EXERCISE.
Which lines in the records below contain the word "computer"? Copy each one.

DATA FOR ANALYSIS.

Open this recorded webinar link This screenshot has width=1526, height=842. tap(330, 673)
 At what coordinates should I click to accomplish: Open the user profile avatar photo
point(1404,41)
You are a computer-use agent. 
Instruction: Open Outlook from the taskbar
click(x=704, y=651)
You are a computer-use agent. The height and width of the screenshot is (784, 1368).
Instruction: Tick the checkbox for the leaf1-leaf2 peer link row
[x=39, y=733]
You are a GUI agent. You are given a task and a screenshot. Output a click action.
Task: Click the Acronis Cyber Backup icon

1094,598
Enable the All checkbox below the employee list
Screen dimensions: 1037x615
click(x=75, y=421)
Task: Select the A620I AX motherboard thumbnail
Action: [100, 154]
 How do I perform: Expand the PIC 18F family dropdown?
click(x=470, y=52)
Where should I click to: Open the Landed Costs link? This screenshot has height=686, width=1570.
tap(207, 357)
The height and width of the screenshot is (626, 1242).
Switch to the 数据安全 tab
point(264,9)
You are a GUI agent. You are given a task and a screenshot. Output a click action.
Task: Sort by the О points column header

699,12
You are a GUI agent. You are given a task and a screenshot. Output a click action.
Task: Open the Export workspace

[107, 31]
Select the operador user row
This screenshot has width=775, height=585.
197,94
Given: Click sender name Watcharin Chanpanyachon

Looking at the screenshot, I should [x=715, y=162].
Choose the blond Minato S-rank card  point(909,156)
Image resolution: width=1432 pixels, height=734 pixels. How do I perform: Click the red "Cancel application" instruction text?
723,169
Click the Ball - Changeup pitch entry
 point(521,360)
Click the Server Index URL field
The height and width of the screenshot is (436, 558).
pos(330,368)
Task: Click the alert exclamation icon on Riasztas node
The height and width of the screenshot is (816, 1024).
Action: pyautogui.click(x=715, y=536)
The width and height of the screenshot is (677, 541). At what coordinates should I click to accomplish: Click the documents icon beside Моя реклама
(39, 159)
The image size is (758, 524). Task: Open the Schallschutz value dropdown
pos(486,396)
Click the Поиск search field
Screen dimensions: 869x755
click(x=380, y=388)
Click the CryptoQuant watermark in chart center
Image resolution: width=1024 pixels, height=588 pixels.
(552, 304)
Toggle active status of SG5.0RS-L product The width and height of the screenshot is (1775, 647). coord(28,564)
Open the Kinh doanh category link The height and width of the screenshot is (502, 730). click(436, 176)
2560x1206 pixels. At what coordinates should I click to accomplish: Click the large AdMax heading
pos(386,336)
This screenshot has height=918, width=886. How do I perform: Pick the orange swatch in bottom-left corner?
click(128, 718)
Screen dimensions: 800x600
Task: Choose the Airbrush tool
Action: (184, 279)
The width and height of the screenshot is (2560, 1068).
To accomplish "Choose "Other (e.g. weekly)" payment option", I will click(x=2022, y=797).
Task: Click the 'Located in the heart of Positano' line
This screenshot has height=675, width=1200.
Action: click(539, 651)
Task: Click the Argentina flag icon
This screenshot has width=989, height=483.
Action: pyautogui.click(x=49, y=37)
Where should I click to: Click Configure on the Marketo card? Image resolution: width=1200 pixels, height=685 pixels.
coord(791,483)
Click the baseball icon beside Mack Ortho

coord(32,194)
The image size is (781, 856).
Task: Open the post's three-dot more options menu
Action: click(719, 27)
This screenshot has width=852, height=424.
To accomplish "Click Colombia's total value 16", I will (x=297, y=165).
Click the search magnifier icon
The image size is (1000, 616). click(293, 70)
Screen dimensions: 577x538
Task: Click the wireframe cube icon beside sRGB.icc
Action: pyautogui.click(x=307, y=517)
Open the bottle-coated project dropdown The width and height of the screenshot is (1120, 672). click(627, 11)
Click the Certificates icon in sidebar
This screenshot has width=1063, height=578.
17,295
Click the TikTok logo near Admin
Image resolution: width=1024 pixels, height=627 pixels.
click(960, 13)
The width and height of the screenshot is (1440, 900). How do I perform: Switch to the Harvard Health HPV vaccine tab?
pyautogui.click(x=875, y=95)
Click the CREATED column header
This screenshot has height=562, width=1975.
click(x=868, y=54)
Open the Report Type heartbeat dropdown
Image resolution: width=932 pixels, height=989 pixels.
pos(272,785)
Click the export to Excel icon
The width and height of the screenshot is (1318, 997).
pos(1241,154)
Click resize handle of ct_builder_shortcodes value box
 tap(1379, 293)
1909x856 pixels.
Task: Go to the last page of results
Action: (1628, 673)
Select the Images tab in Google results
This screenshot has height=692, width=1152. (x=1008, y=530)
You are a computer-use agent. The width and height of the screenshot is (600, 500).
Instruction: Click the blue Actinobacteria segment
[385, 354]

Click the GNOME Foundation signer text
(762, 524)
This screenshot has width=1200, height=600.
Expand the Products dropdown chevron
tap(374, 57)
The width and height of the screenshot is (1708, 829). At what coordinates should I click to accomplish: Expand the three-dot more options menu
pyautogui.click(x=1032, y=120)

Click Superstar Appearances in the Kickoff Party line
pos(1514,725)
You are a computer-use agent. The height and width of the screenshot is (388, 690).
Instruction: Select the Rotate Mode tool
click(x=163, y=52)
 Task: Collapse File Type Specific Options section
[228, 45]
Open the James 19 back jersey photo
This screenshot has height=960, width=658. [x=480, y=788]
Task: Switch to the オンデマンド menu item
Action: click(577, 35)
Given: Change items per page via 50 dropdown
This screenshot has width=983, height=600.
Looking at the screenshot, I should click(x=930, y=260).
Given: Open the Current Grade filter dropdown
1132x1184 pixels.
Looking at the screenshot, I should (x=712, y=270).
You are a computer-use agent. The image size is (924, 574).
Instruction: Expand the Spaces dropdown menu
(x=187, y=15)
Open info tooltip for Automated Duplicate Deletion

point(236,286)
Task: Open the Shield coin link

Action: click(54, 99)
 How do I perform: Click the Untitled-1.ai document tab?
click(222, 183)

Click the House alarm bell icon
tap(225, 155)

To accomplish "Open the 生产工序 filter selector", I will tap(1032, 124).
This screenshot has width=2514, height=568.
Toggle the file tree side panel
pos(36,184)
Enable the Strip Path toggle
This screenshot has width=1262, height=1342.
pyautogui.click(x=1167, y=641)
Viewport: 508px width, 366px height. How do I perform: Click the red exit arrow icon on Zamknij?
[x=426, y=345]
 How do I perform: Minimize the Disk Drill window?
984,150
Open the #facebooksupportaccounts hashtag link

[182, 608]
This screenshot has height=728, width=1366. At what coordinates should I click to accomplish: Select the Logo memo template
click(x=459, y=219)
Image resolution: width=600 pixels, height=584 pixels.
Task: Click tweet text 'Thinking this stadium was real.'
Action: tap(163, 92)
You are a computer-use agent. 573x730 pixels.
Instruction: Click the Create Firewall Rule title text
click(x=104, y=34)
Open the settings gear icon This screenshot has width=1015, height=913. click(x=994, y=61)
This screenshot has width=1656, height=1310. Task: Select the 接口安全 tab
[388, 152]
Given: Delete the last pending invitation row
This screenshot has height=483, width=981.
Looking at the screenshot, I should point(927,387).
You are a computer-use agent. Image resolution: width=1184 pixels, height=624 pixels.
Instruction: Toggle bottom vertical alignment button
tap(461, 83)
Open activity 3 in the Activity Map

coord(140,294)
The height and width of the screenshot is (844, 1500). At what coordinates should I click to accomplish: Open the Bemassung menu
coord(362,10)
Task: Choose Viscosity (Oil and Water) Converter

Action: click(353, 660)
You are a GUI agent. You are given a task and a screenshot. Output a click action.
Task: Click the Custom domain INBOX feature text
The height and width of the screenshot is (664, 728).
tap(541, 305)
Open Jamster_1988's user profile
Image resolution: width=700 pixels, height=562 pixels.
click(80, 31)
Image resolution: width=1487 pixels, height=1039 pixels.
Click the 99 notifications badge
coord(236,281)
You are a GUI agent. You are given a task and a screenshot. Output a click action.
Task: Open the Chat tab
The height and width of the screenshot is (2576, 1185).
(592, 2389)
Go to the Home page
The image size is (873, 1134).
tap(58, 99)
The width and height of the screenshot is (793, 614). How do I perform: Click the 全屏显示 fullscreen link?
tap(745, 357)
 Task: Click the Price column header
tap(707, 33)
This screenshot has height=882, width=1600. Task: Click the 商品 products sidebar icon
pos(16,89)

TASK ANSWER.
You are a computer-use agent. 
You are a computer-use agent. The height and width of the screenshot is (784, 1368).
You are a computer-use agent. The width and height of the screenshot is (600, 500).
You are a computer-use agent. The height and width of the screenshot is (388, 690).
You are a computer-use agent. The image size is (924, 574).
You are a computer-use agent. 573x730 pixels.
You are a computer-use agent. Image resolution: width=1184 pixels, height=624 pixels.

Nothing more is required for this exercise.